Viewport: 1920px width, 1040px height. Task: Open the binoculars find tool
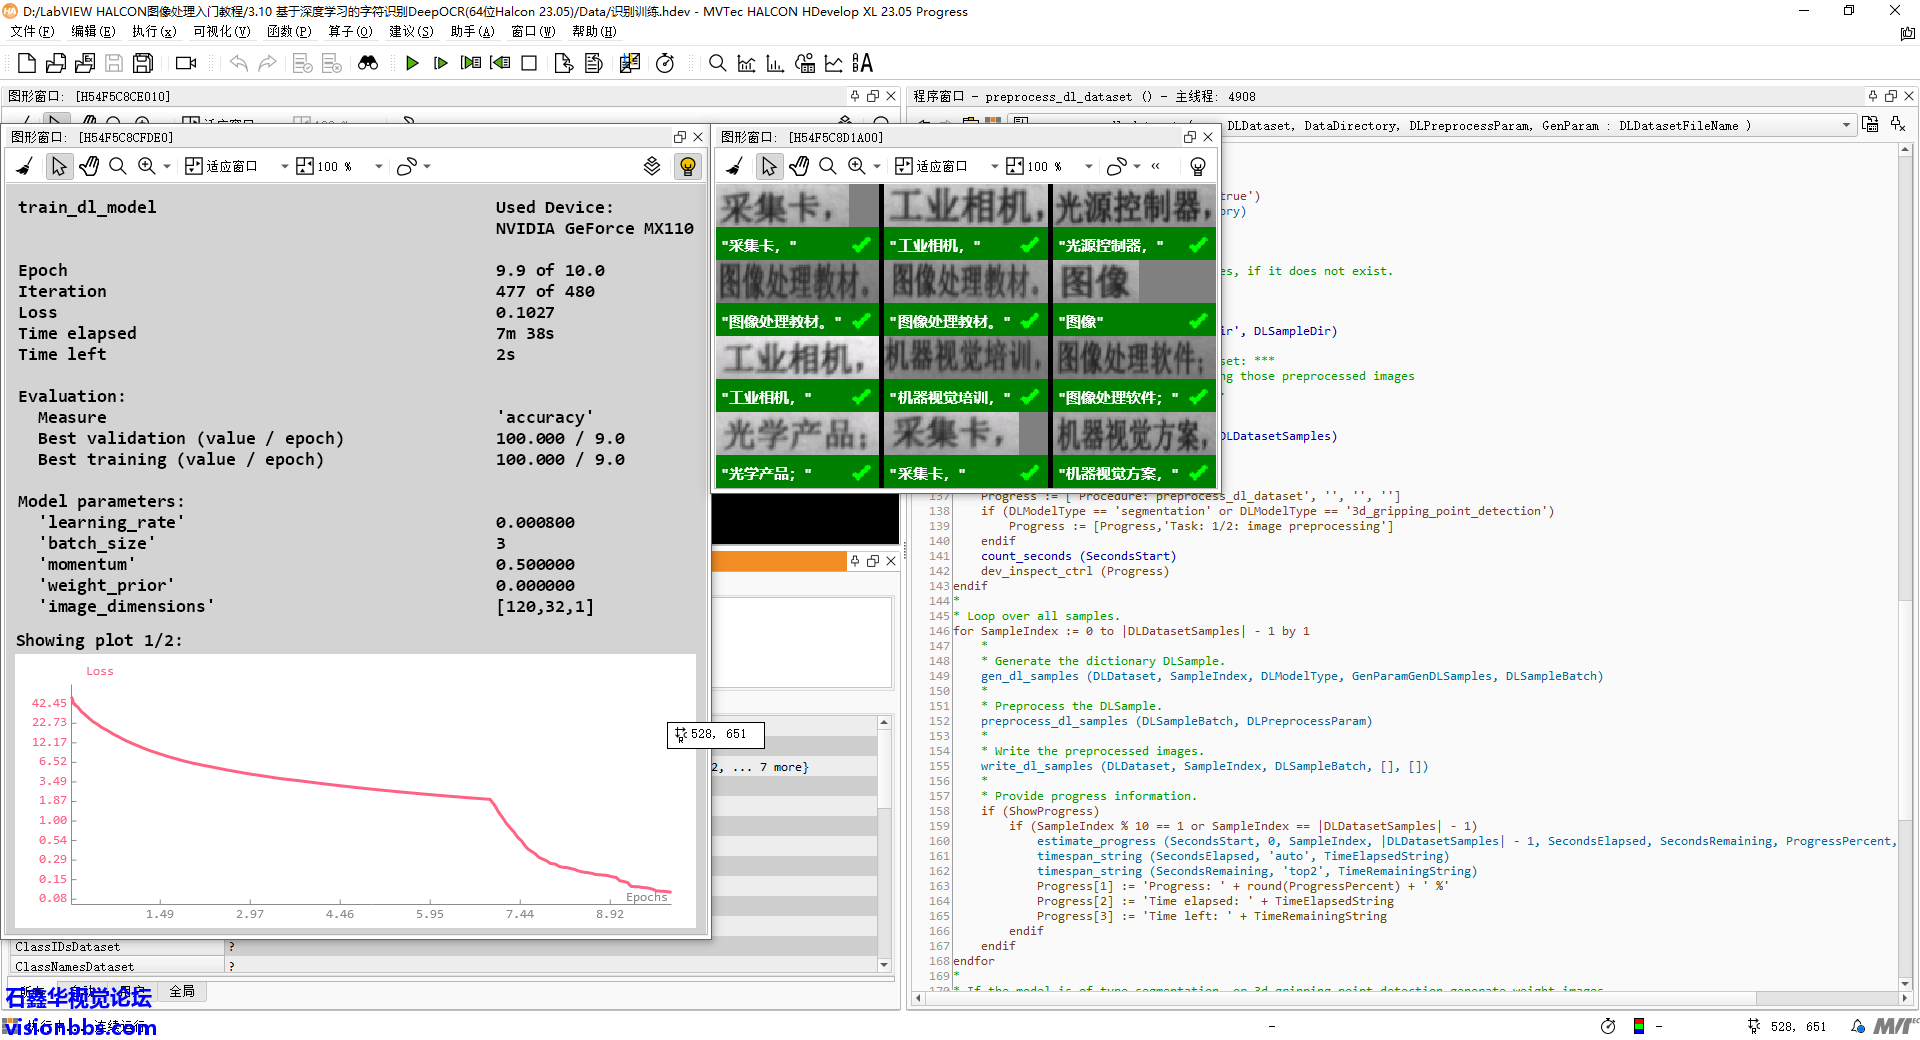point(368,63)
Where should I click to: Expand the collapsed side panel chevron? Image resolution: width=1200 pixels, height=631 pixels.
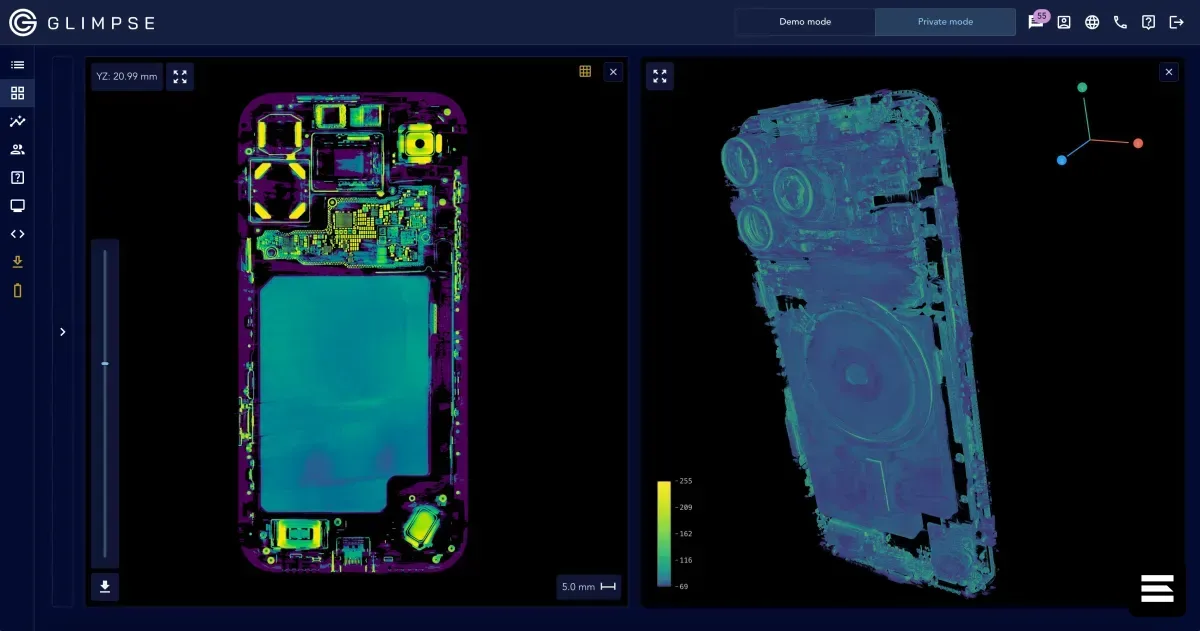[x=62, y=332]
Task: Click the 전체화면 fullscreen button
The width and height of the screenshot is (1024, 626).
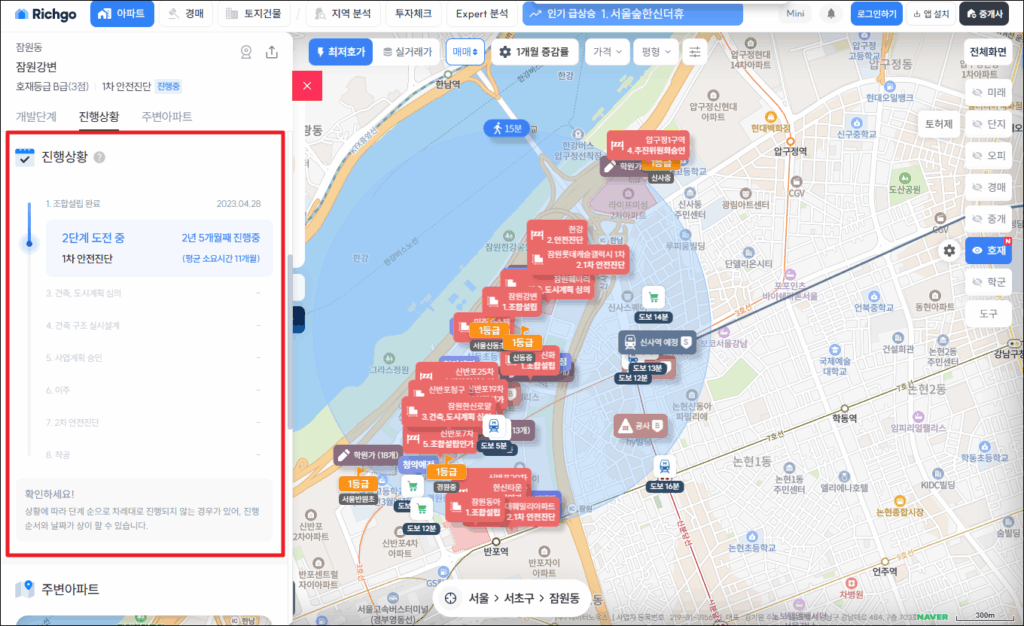Action: 988,51
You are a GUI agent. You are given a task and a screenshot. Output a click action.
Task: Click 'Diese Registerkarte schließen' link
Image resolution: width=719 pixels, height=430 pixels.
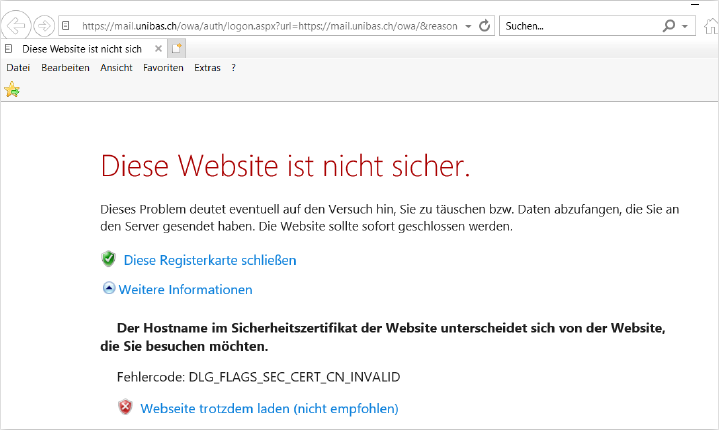click(x=210, y=260)
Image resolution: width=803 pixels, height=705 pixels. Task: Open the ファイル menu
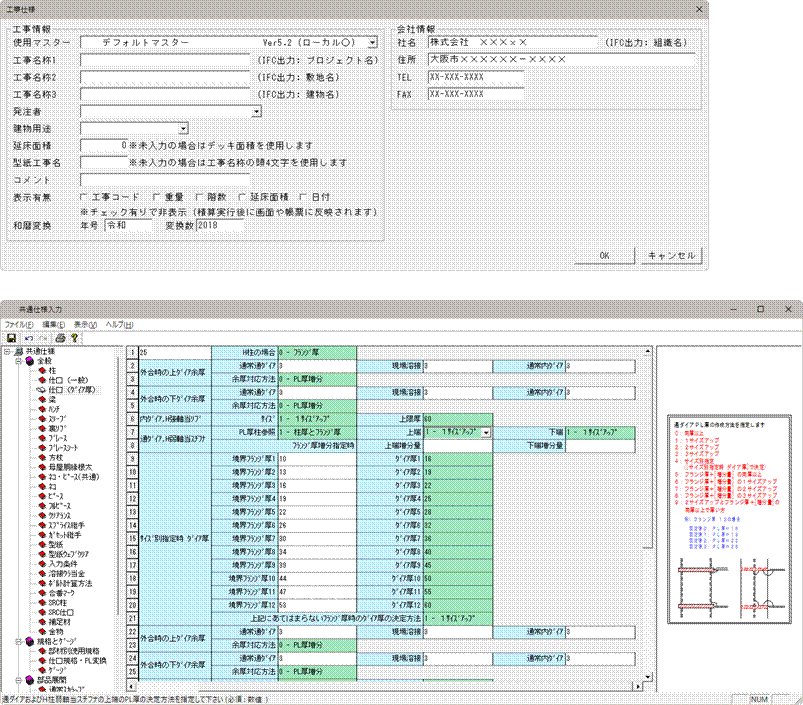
***
### [Instructions for the task]
Word for word, copy all the entries above, but with no pictures.

### [Written reply]
Viewport: 1920px width, 1040px height. Task: Open the binoculars find tool
point(368,63)
Where should I click to: Expand the collapsed side panel chevron? Image resolution: width=1200 pixels, height=631 pixels.
[x=62, y=332]
Task: Click the 전체화면 fullscreen button
The width and height of the screenshot is (1024, 626).
Action: 988,51
You are a GUI agent. You are given a task and a screenshot. Output a click action.
Task: Click 'Diese Registerkarte schließen' link
Image resolution: width=719 pixels, height=430 pixels.
click(x=210, y=260)
Image resolution: width=803 pixels, height=705 pixels. Task: Open the ファイル menu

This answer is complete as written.